Avec 1,360 milliard de catholiques sur une Terre, peuplée de 8 milliards d’habitants, elle demeure non seulement la première Église chrétienne dans le monde, mais le christianisme apparaît également comme la religion majoritaire dans celui-ci.

Mais peut-on considérer que Jésus demeure à l’origine du christianisme ?

Peut-on dire que Jésus a fondé l’Église ?

Non, répondent les spécialistes, et l’on peut affirmer aujourd’hui qu’établir une autre religion n’apparaissait pas dans le dessein de Jésus. Son but consistait à réformer le judaïsme. Le rénover, le revivifier, en cela aucun doute ne me semble possible. Mais fonder une nouvelle religion, au sens où nous l’entendons, il apparaît sûr et certain que cela n’était aucunement l’intention de jésus. Sur ce point, les historiens et les exégètes restent aujourd’hui unanimes. En quelque sorte, le christianisme naît, au fond, de n’avoir pu réformer le judaïsme. Maintenant, l’on doit comprendre le pourquoi de cet échec ! La question suivante brûle les lèvres : Jésus n’aurait-il, dans ce cas, rien à voir avec le christianisme ?

Données fournies:
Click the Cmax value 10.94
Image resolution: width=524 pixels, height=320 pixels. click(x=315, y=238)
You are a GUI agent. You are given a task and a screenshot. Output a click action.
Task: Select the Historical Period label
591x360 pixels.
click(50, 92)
...
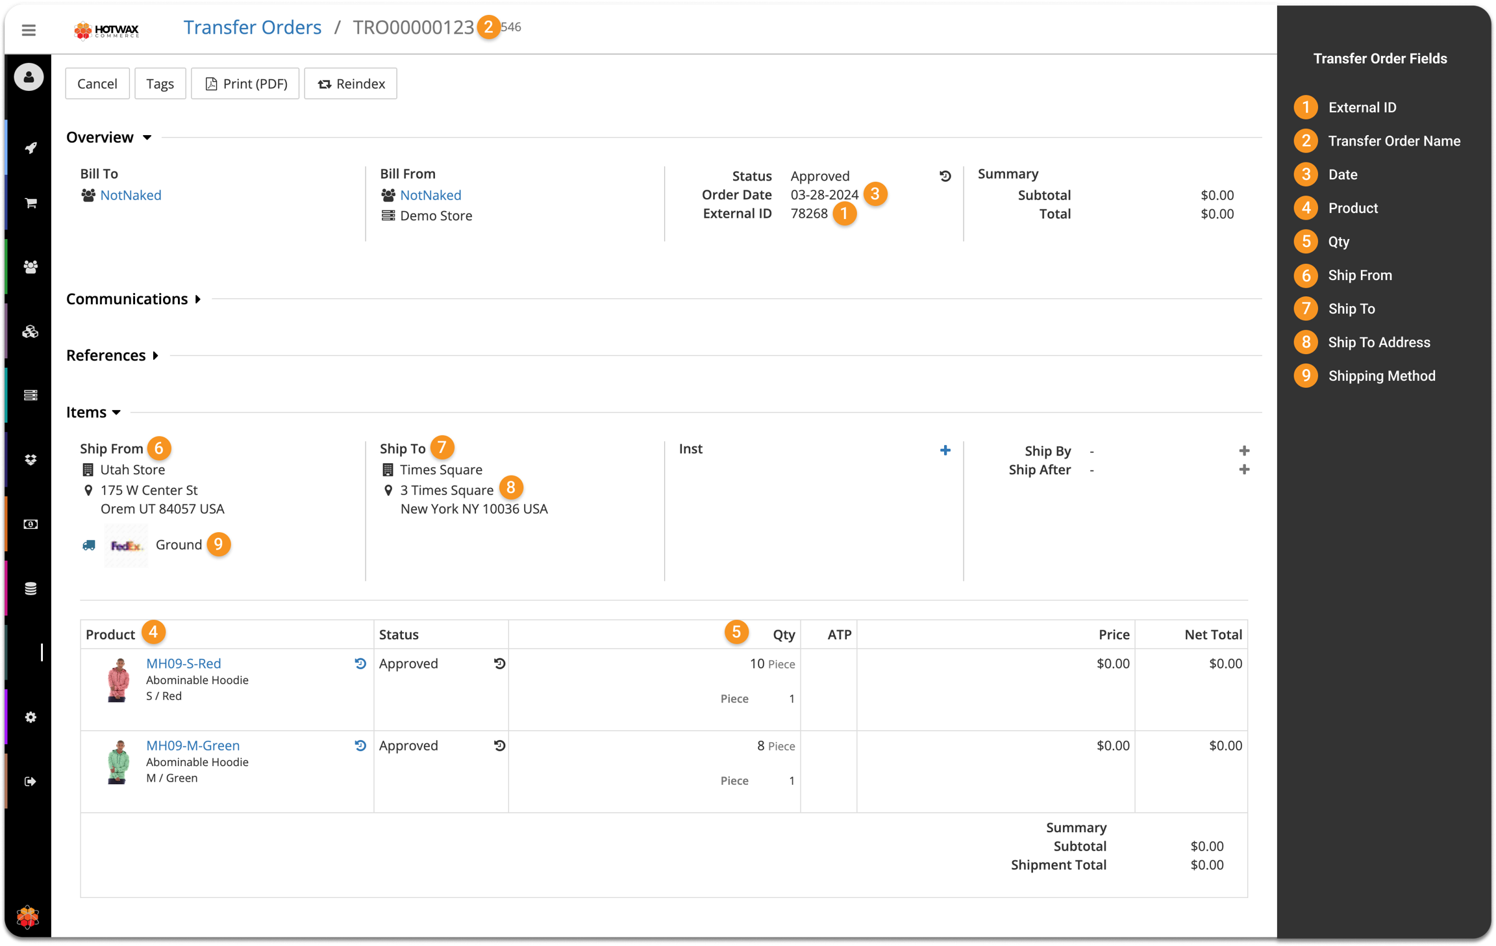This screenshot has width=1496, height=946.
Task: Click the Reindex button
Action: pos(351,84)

Tâche courte: Recopiez le passage de l'extrait qui va de « Avec 1,360 milliard de » jusqu'à « l’origine du christianisme ? », en remplaçant « catholiques » par « baptisés ».

Réponse rédigée:
Avec 1,360 milliard de baptisés sur une Terre, peuplée de 8 milliards d’habitants, elle demeure non seulement la première Église chrétienne dans le monde, mais le christianisme apparaît également comme la religion majoritaire dans celui-ci.

Mais peut-on considérer que Jésus demeure à l’origine du christianisme ?